The Formation of Halogenoalkanes Revision notes | A-Level Chemistry AQA

The Formation of Halogenoalkanes

This lesson covers:

How halogens undergo radical substitution reactions with alkanes
The reaction mechanism for the halogenation of alkanes
How chlorofluorocarbons are produced and their impact on the ozone layer

Photochemical halogenation of alkanes

Halogens react with alkanes in special light-induced reactions called photochemical reactions.

For the reaction to occur:

Ultraviolet (UV) light must be present.
This UV light provides the activation energy to start the reaction.

The overall reaction is a substitution, where a hydrogen atom in the alkane molecule is replaced by a halogen atom like chlorine or bromine.
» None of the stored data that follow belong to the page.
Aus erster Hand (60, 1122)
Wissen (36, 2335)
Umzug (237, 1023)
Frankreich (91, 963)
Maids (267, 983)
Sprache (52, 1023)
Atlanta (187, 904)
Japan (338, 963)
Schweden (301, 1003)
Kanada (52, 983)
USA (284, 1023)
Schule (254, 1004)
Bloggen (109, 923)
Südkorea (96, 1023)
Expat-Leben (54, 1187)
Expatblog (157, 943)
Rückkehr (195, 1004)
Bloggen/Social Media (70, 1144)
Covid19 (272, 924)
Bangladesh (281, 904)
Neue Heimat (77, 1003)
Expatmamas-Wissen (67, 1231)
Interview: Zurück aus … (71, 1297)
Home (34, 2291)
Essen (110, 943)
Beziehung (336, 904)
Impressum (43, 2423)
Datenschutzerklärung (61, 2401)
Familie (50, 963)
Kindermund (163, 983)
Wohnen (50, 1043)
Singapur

Free radical substitution mechanism

Photochemical halogenation of alkanes follows a three-step free radical substitution mechanism:

Initiation - UV light produces reactive radicals
Propagation - Radicals react in a chain reaction
Termination - Radicals join to form stable molecules

Methane reacts vigorously with chlorine gas in the presence of UV light, as represented by the equation:

CH₄ + Cl₂ ➔ CH₃Cl + HCl

The three-stage mechanism for this reaction is detailed below.

Stage 1 - Initiation

UV light breaks the Cl-Cl bond in chlorine via homolytic fission
This gives two chlorine radicals (Cl•):

Cl₂ ➔ 2Cl•

The unpaired electron makes Cl• highly reactive.

Stage 2 - Propagation

The chlorine radical attacks a methane molecule in a substitution reaction:

Cl• + CH₄ ➔ CH₃• + HCl

The methyl radical (CH₃•) attacks another chlorine molecule:

CH₃• + Cl₂ ➔ CH₃Cl + Cl•

This propagation cycle continues until reagents are used up.

Stage 3 - Termination

Two radicals join to form a stable covalent bond:

Cl• + CH₃• ➔ CH₃Cl

Other combinations like 2CH₃• ➔ C₂H₆ or 2Cl• ➔ Cl₂ are also possible.

The end products of the termination step depend on which reagent is in excess:

Excess chlorine - Further substitution on products like chloromethane occurs, producing a mixture of products such as CH₃Cl, CH₂Cl₂, CHCl₃, and CCl₄.
Excess methane - Predominantly single substitution occurs to form chloromethane.

Chlorofluorocarbons and ozone depletion

Chlorofluorocarbons (CFCs) are halogenoalkanes containing chlorine, fluorine and carbon with no hydrogen atoms remaining.

Two examples of CFCs are trichlorofluoromethane (CCl₃F) and chlorotrifluoromethane (CClF₃).

Ozone (O₃) in the upper atmosphere serves as a vital "chemical sunscreen", absorbing harmful ultraviolet radiation from the sun.

CFCs pose a threat to this protective ozone layer, leading to increased risks of sunburn, skin cancer, and damage to plant life.

How CFCs damage the ozone layer

When CFC molecules reach the upper atmosphere, ultraviolet light breaks them down, producing reactive chlorine radicals (Cl•).

These chlorine radicals catalyse the destruction of ozone via the following propagation reactions:

Cl• + O₃ ➔ ClO• + O₂

ClO• + O₃ ➔ 2O₂ + Cl•

The overall reaction is:

2O₃ ➔ 3O₂

This "ozone depletion" caused by chlorine radicals gradually thins the Earth's protective ozone layer. Due to their detrimental impact, CFCs were globally banned in 1989.